- WORK REQUEST
Format every line of the listing below as a JSON list of strings, with one string for each line and blank lines left out.

- GIVEN RECORDS
+ + + + + + +
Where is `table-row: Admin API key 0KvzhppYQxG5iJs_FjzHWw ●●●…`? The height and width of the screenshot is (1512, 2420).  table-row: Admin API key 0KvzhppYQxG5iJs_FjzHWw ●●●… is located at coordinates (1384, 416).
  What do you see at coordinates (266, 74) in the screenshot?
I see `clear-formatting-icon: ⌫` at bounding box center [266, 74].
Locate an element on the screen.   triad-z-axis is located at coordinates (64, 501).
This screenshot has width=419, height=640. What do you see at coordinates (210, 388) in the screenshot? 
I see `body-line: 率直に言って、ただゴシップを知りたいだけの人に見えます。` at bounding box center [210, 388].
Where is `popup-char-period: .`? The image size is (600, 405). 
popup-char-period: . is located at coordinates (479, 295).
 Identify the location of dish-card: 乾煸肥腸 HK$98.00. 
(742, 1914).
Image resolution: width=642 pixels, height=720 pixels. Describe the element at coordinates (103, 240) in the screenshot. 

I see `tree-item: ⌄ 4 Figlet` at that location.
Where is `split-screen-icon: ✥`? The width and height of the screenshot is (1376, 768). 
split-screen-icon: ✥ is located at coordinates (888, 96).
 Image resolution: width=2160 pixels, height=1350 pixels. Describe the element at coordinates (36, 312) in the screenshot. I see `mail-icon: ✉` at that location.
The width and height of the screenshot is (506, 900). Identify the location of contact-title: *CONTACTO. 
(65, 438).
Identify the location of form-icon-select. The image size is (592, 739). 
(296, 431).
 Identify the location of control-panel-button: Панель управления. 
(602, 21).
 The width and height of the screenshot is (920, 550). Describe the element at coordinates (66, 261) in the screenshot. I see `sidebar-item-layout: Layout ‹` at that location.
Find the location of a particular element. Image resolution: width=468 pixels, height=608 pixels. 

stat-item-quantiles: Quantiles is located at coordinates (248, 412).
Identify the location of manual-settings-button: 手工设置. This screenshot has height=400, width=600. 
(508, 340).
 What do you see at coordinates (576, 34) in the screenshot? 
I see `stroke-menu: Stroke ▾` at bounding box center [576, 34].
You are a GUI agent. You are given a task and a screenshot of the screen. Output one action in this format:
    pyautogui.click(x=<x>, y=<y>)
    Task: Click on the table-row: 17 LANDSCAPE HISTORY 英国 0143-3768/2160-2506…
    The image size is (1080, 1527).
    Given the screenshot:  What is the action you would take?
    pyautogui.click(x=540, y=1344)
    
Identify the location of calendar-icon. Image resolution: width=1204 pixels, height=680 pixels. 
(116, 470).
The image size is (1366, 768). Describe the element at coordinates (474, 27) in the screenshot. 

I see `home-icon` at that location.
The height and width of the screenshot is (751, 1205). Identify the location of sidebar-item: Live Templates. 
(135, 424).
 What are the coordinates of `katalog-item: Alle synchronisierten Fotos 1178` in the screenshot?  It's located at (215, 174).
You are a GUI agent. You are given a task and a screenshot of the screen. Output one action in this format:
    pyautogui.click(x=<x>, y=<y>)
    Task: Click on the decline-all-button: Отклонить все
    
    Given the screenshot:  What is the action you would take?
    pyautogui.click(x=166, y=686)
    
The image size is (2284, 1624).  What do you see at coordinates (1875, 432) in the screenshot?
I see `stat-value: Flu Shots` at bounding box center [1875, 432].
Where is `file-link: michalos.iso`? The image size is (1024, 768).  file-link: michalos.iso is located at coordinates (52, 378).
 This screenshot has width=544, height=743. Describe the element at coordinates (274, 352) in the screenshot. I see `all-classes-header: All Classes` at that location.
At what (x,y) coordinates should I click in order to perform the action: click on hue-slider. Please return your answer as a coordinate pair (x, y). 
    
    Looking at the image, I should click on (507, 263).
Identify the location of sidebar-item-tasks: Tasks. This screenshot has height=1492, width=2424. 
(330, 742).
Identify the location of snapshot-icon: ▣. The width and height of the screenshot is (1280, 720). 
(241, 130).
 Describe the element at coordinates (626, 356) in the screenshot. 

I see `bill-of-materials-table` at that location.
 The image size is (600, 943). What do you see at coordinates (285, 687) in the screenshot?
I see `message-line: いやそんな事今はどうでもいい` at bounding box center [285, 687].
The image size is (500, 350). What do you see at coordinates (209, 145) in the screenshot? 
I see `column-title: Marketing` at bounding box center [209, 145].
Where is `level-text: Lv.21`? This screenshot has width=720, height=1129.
+ + + + + + +
- SOLUTION BELOW
[
  "Where is `table-row: Admin API key 0KvzhppYQxG5iJs_FjzHWw ●●●…`? The height and width of the screenshot is (1512, 2420).  table-row: Admin API key 0KvzhppYQxG5iJs_FjzHWw ●●●… is located at coordinates (1384, 416).",
  "  What do you see at coordinates (266, 74) in the screenshot?",
  "I see `clear-formatting-icon: ⌫` at bounding box center [266, 74].",
  "Locate an element on the screen.   triad-z-axis is located at coordinates (64, 501).",
  "This screenshot has width=419, height=640. What do you see at coordinates (210, 388) in the screenshot? ",
  "I see `body-line: 率直に言って、ただゴシップを知りたいだけの人に見えます。` at bounding box center [210, 388].",
  "Where is `popup-char-period: .`? The image size is (600, 405). ",
  "popup-char-period: . is located at coordinates (479, 295).",
  " Identify the location of dish-card: 乾煸肥腸 HK$98.00. ",
  "(742, 1914).",
  "Image resolution: width=642 pixels, height=720 pixels. Describe the element at coordinates (103, 240) in the screenshot. ",
  "I see `tree-item: ⌄ 4 Figlet` at that location.",
  "Where is `split-screen-icon: ✥`? The width and height of the screenshot is (1376, 768). ",
  "split-screen-icon: ✥ is located at coordinates (888, 96).",
  " Image resolution: width=2160 pixels, height=1350 pixels. Describe the element at coordinates (36, 312) in the screenshot. I see `mail-icon: ✉` at that location.",
  "The width and height of the screenshot is (506, 900). Identify the location of contact-title: *CONTACTO. ",
  "(65, 438).",
  "Identify the location of form-icon-select. The image size is (592, 739). ",
  "(296, 431).",
  " Identify the location of control-panel-button: Панель управления. ",
  "(602, 21).",
  " The width and height of the screenshot is (920, 550). Describe the element at coordinates (66, 261) in the screenshot. I see `sidebar-item-layout: Layout ‹` at that location.",
  "Find the location of a particular element. Image resolution: width=468 pixels, height=608 pixels. ",
  "stat-item-quantiles: Quantiles is located at coordinates (248, 412).",
  "Identify the location of manual-settings-button: 手工设置. This screenshot has height=400, width=600. ",
  "(508, 340).",
  " What do you see at coordinates (576, 34) in the screenshot? ",
  "I see `stroke-menu: Stroke ▾` at bounding box center [576, 34].",
  "You are a GUI agent. You are given a task and a screenshot of the screen. Output one action in this format:",
  "    pyautogui.click(x=<x>, y=<y>)",
  "    Task: Click on the table-row: 17 LANDSCAPE HISTORY 英国 0143-3768/2160-2506…",
  "    The image size is (1080, 1527).",
  "    Given the screenshot:  What is the action you would take?",
  "    pyautogui.click(x=540, y=1344)",
  "Identify the location of calendar-icon. Image resolution: width=1204 pixels, height=680 pixels. ",
  "(116, 470).",
  "The image size is (1366, 768). Describe the element at coordinates (474, 27) in the screenshot. ",
  "I see `home-icon` at that location.",
  "The height and width of the screenshot is (751, 1205). Identify the location of sidebar-item: Live Templates. ",
  "(135, 424).",
  " What are the coordinates of `katalog-item: Alle synchronisierten Fotos 1178` in the screenshot?  It's located at (215, 174).",
  "You are a GUI agent. You are given a task and a screenshot of the screen. Output one action in this format:",
  "    pyautogui.click(x=<x>, y=<y>)",
  "    Task: Click on the decline-all-button: Отклонить все",
  "    Given the screenshot:  What is the action you would take?",
  "    pyautogui.click(x=166, y=686)",
  "The image size is (2284, 1624).  What do you see at coordinates (1875, 432) in the screenshot?",
  "I see `stat-value: Flu Shots` at bounding box center [1875, 432].",
  "Where is `file-link: michalos.iso`? The image size is (1024, 768).  file-link: michalos.iso is located at coordinates (52, 378).",
  " This screenshot has width=544, height=743. Describe the element at coordinates (274, 352) in the screenshot. I see `all-classes-header: All Classes` at that location.",
  "At what (x,y) coordinates should I click in order to perform the action: click on hue-slider. Please return your answer as a coordinate pair (x, y). ",
  "    Looking at the image, I should click on (507, 263).",
  "Identify the location of sidebar-item-tasks: Tasks. This screenshot has height=1492, width=2424. ",
  "(330, 742).",
  "Identify the location of snapshot-icon: ▣. The width and height of the screenshot is (1280, 720). ",
  "(241, 130).",
  " Describe the element at coordinates (626, 356) in the screenshot. ",
  "I see `bill-of-materials-table` at that location.",
  " The image size is (600, 943). What do you see at coordinates (285, 687) in the screenshot?",
  "I see `message-line: いやそんな事今はどうでもいい` at bounding box center [285, 687].",
  "The image size is (500, 350). What do you see at coordinates (209, 145) in the screenshot? ",
  "I see `column-title: Marketing` at bounding box center [209, 145].",
  "Where is `level-text: Lv.21`? This screenshot has width=720, height=1129."
]